圧倒的な存在感と演技力で日本映画界を牽引する俳優・佐藤浩市さん。最新主演映画『春に散る』では、命を燃やして新たな人生に挑む元ボクサー役を演じています。作品の見どころから映画界に抱く熱い想い、自身のこれからまでをたっぷりと語っていただきました。

原作をうまく具現化しつつ、プラスアルファの要素も

シックな黒のスーツ&ハットに純白の髪が映える。カメラを見つめる鋭い眼差しに指先まで色気あふれる仕草、佐藤浩市さんがまとうのはしびれるようなダンディズム。そうかと思えばときおり冗談を飛ばし、場を和ませてくれる一面も。決して居丈高にならない軽やかさもまた、大きな魅力のひとつだろう。
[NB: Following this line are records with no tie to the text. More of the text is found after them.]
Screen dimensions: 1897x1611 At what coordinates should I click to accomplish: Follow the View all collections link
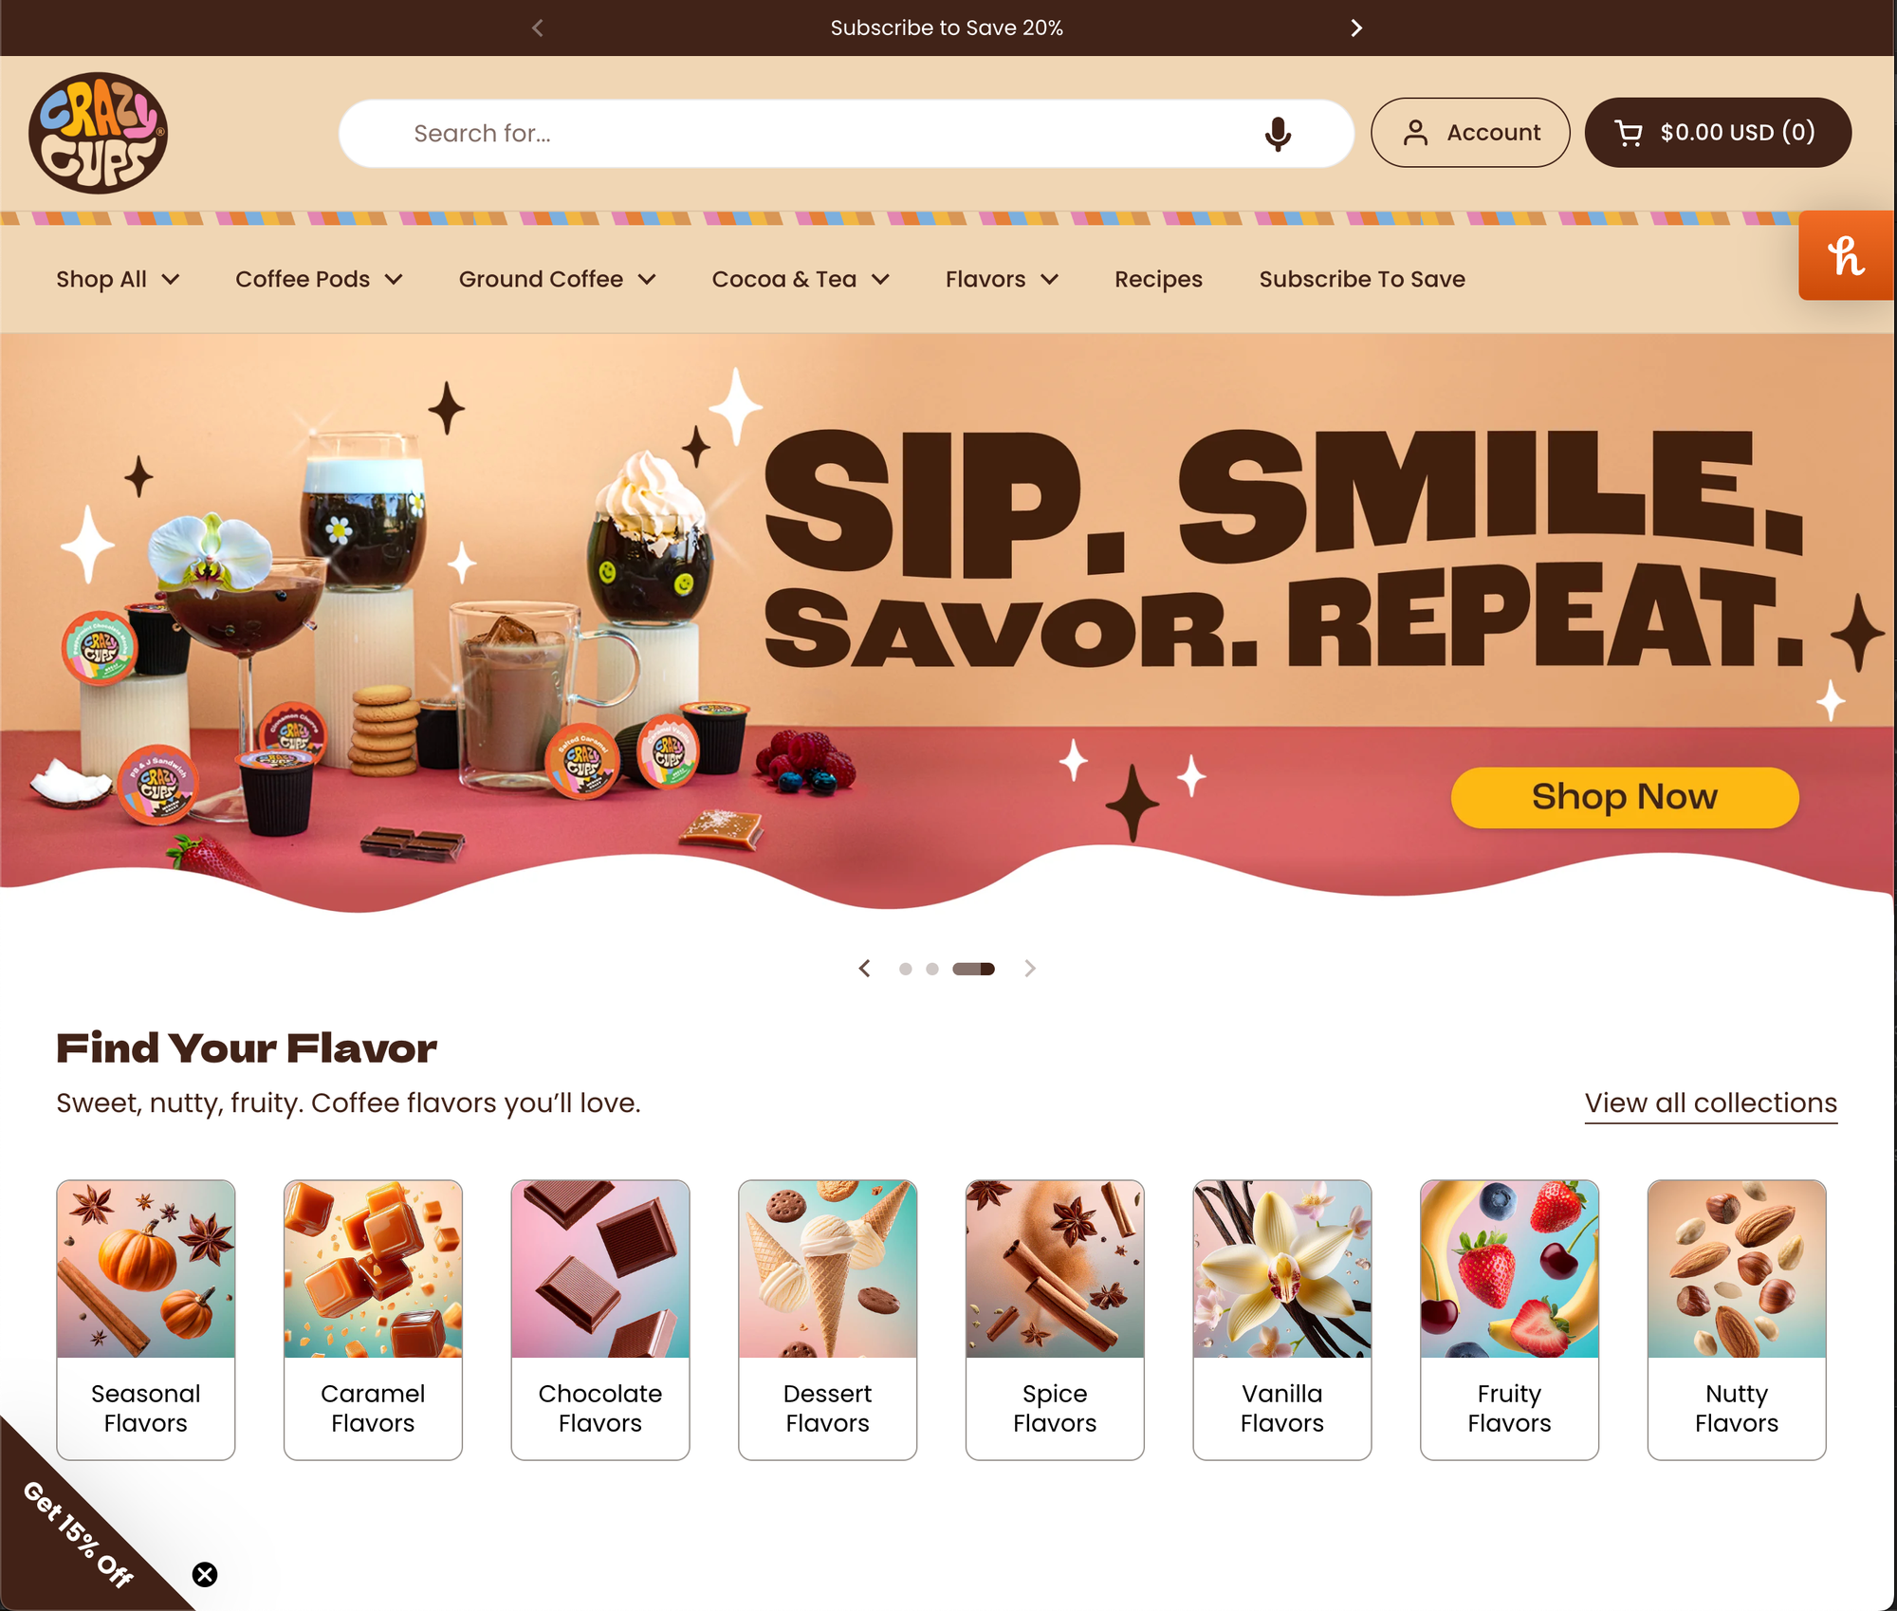click(x=1711, y=1103)
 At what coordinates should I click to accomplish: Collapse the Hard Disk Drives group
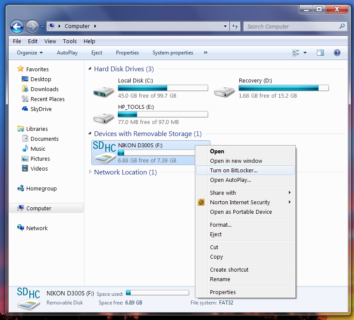pyautogui.click(x=90, y=69)
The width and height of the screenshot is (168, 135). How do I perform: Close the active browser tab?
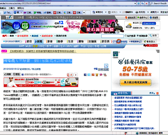tap(21, 12)
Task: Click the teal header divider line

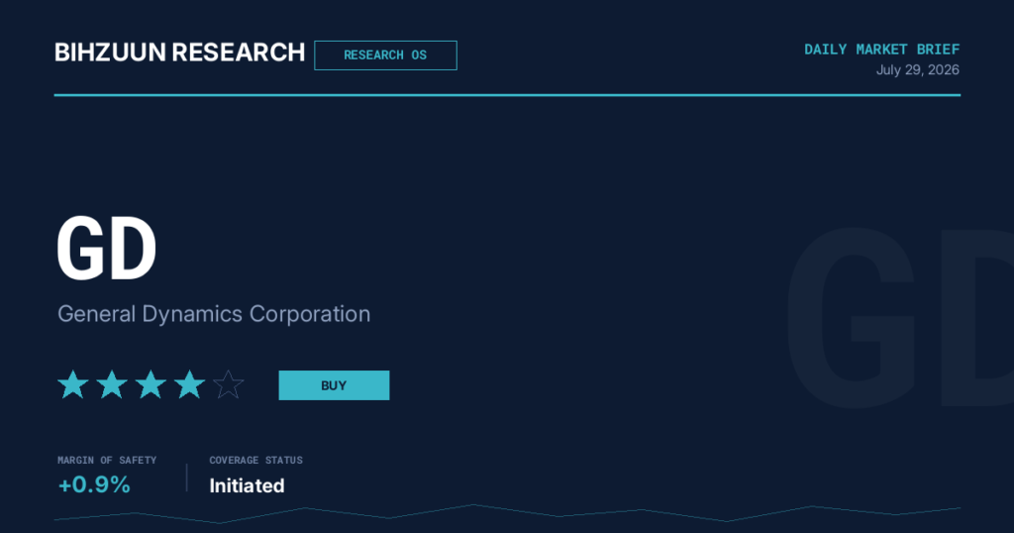Action: point(507,95)
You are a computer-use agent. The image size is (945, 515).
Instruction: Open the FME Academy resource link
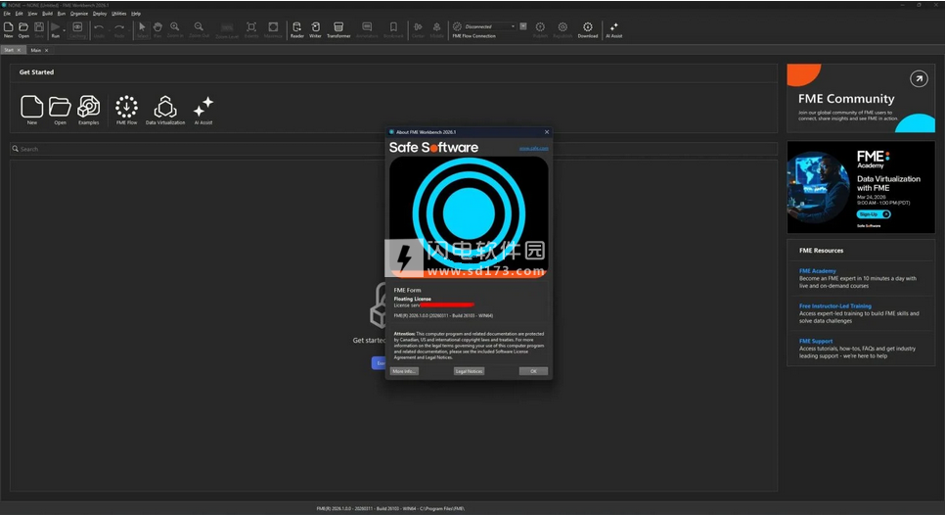(x=817, y=270)
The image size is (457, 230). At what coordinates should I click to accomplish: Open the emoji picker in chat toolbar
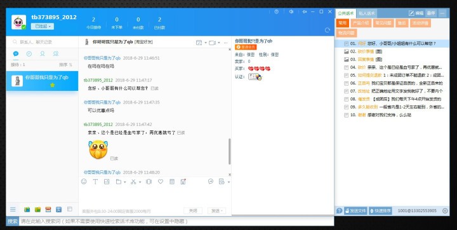coord(84,182)
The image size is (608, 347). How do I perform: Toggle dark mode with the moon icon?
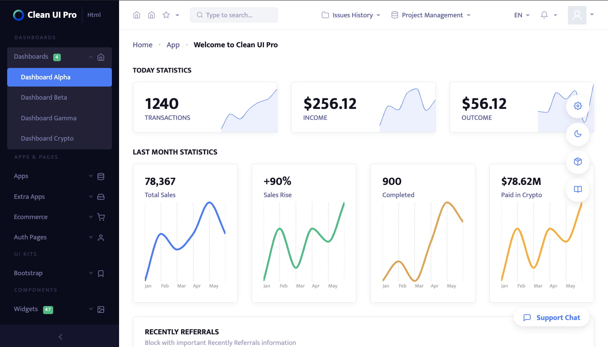(x=578, y=134)
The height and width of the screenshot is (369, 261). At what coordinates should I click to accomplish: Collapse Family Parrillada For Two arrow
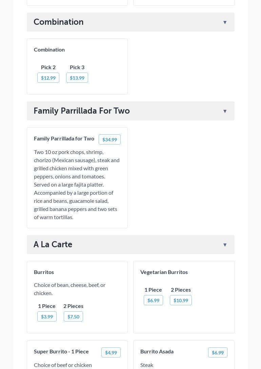225,111
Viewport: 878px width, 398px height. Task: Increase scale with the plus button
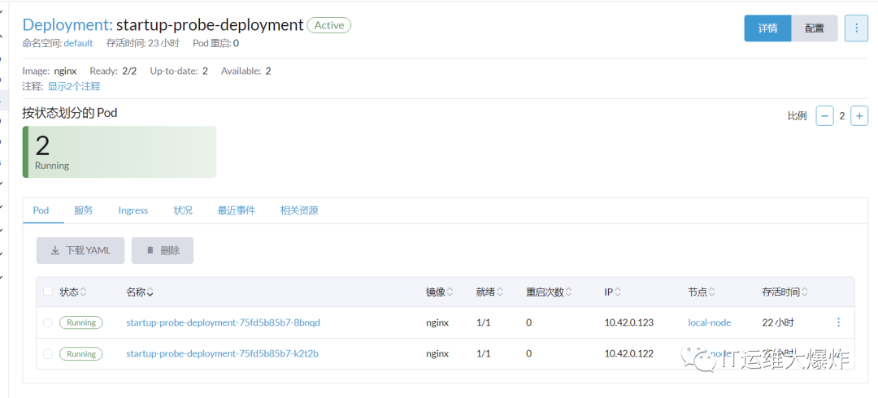click(859, 116)
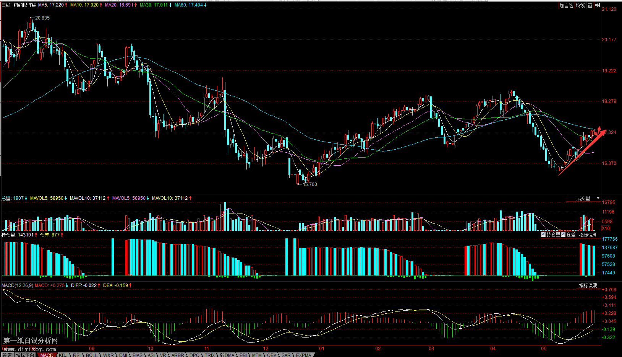Click 加自选 to add to watchlist
This screenshot has height=357, width=622.
pos(566,5)
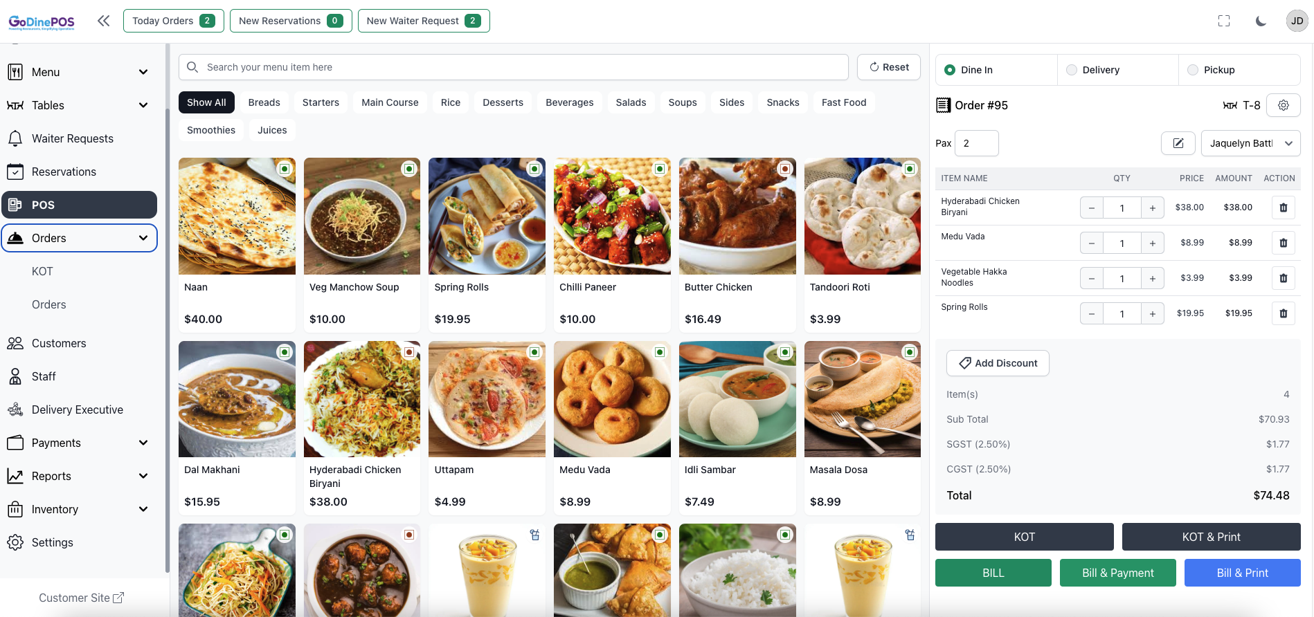Screen dimensions: 1314x617
Task: Delete Medu Vada from order
Action: click(1283, 243)
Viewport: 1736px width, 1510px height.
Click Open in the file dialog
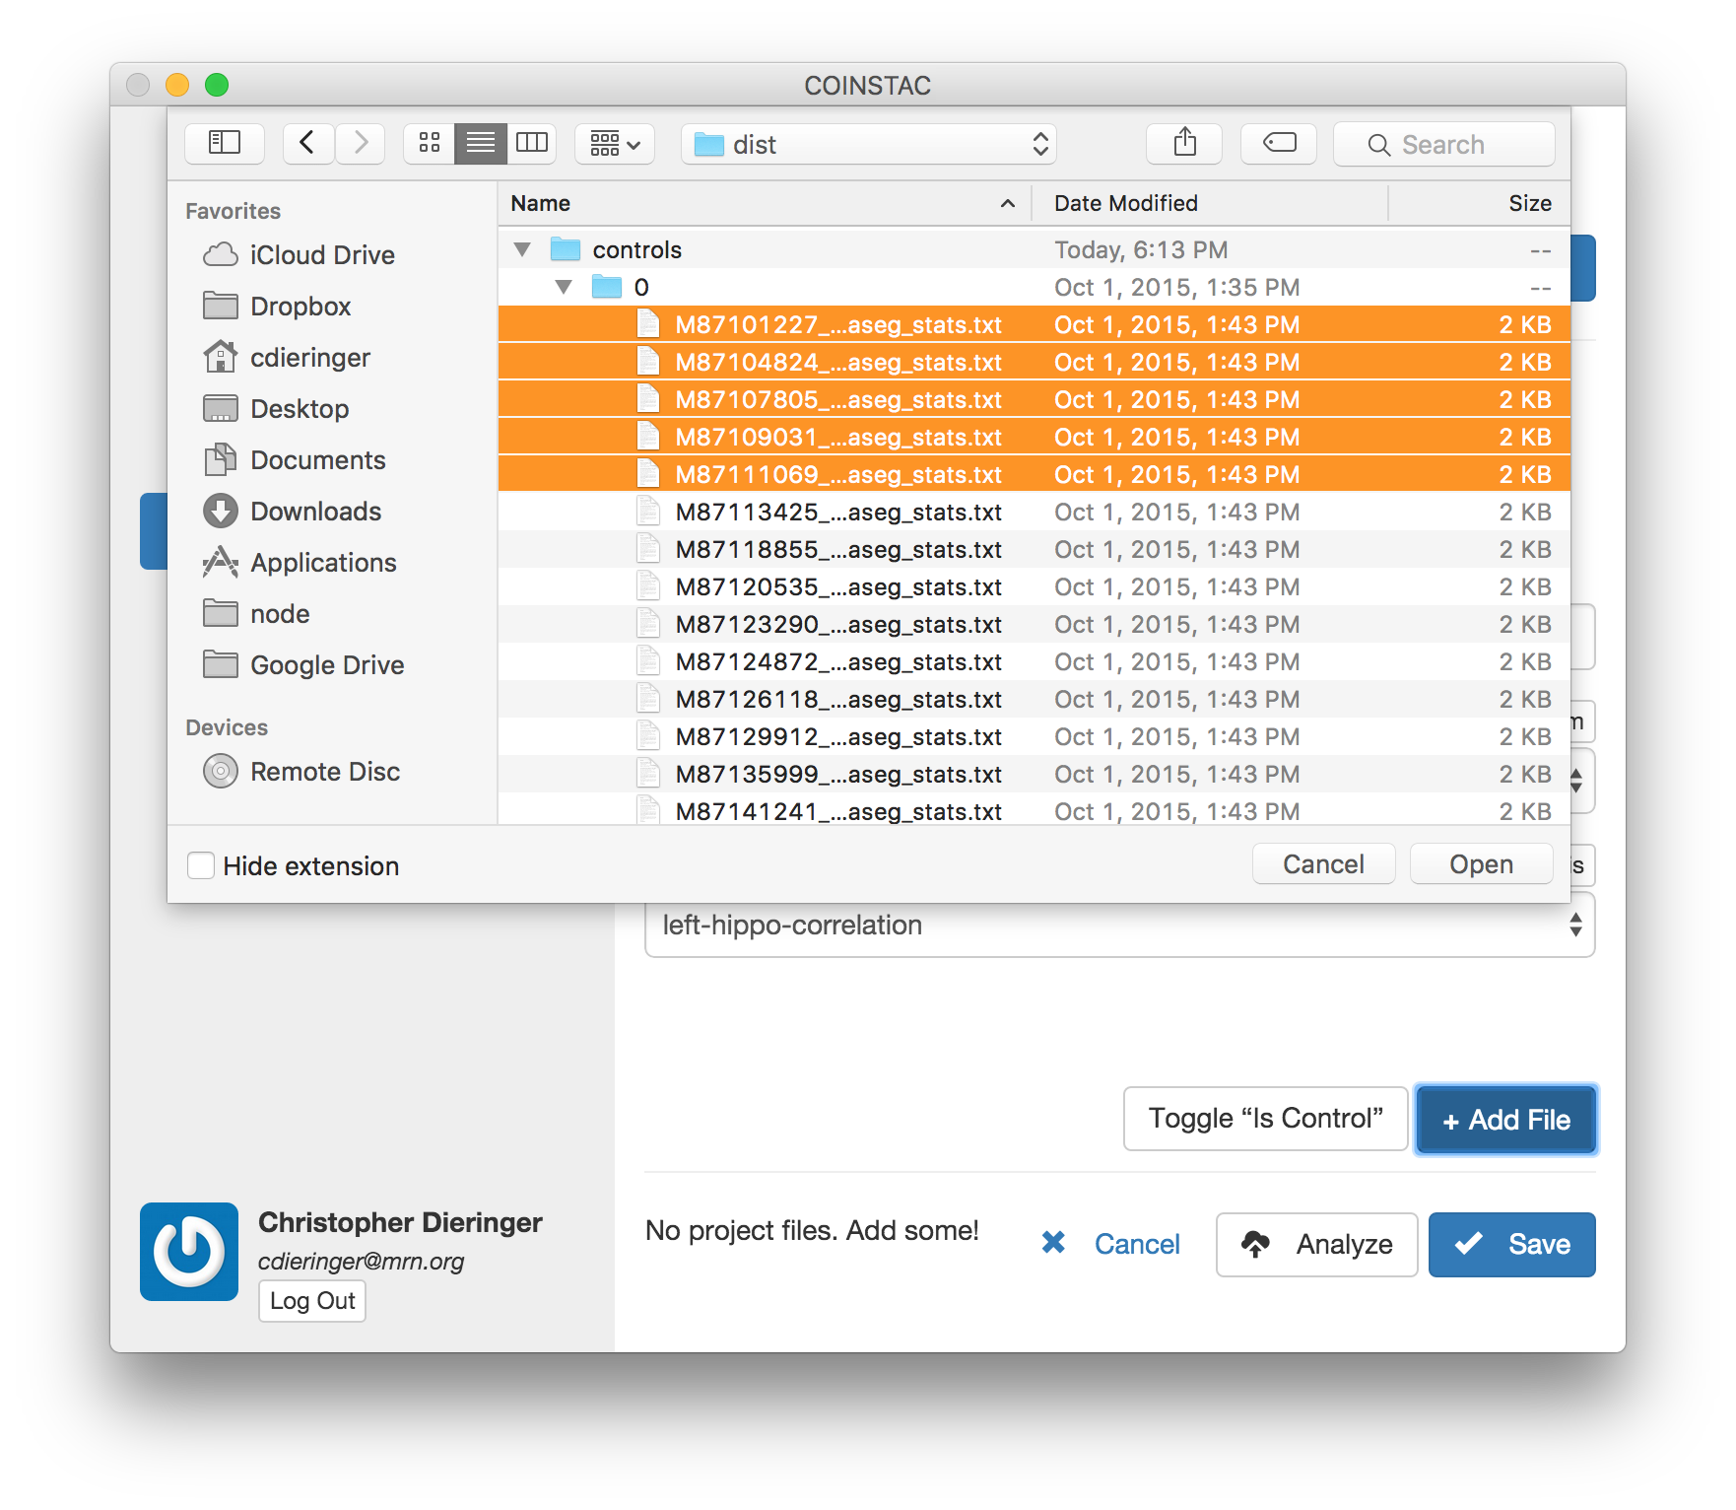1480,864
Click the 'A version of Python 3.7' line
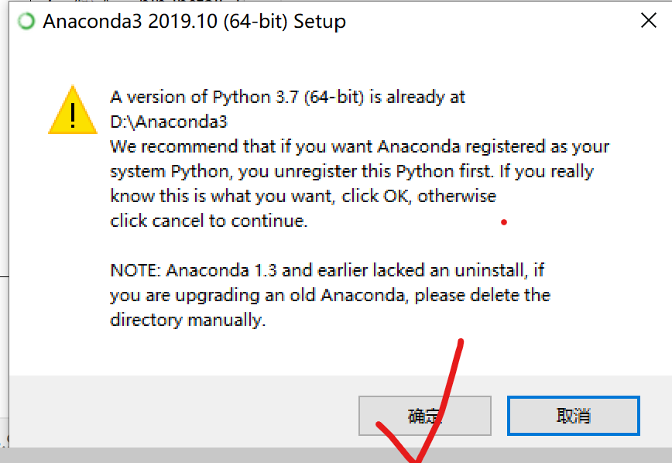Viewport: 672px width, 463px height. click(288, 97)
そんな佐藤さんの最新主演映画『春に散る』が8月25日に公開となる。沢木耕太郎の名作小説を、数多くの感動作を世に送り出してきた瀬々敬久監督が映像化。ボクシングを通して世代の異なる男たちがぶつかり合い、懸命にもがく姿を描いたヒューマンドラマだ。

「最初に原作を拝読した感想は、悪い意味じゃなくて『沢木さんらしいな』。原作ファンもいらっしゃるわけだから、原作に忠実に三次元化しながら、プラスアルファで作品の魅力を伝えられればと思いました」

佐藤さんが演じたのは、アメリカから40年ぶりに帰国した元ボクサー・広岡仁一。不公平な判定で負けて引退したという過去をもつ。

「僕は仁一をいい意味での負け犬にしたかった。負け犬としてのエクスキューズ(=言い訳)を抱えながら生き、日本に帰ってきたけれど、本当はそうありたくない、それで死にたくはないという自分も抱えている男だと思います」

仁一は飲み屋で偶然、同じように不公平な判定で負け、ボクシングをやめてしまった黒木翔吾と出会う。翔吾からボクシングを教えてほしいと懇願された仁一が、翔吾とともに新たな人生に挑み始めるストーリー。もう一人の主役・翔吾役には、数多いる若手俳優の中でもひときわ異彩を放つ横浜流星さん。

「流星とは初共演。一緒に演じてみて、真面目だなと感じました。彼自身、子どもの頃から空手をやっていた人間だから、映画の中の役柄という以上にボクシングを自分のものにしたい、偽物だと思われたくないという本気度がひしひしと伝わってきたし、どううまく具現化するかをともに模索したよいパートナーでもあったし。作品を成立させることに対する意識やモチベーションが同じだったんじゃないかな」

佐藤さんも驚嘆した横浜さんの本気度は、映画公開を控えた6月に発表された、「横浜さんがボクシングのプロテストに合格」というニュースで証明された。それは一朝一夕にできるものではない。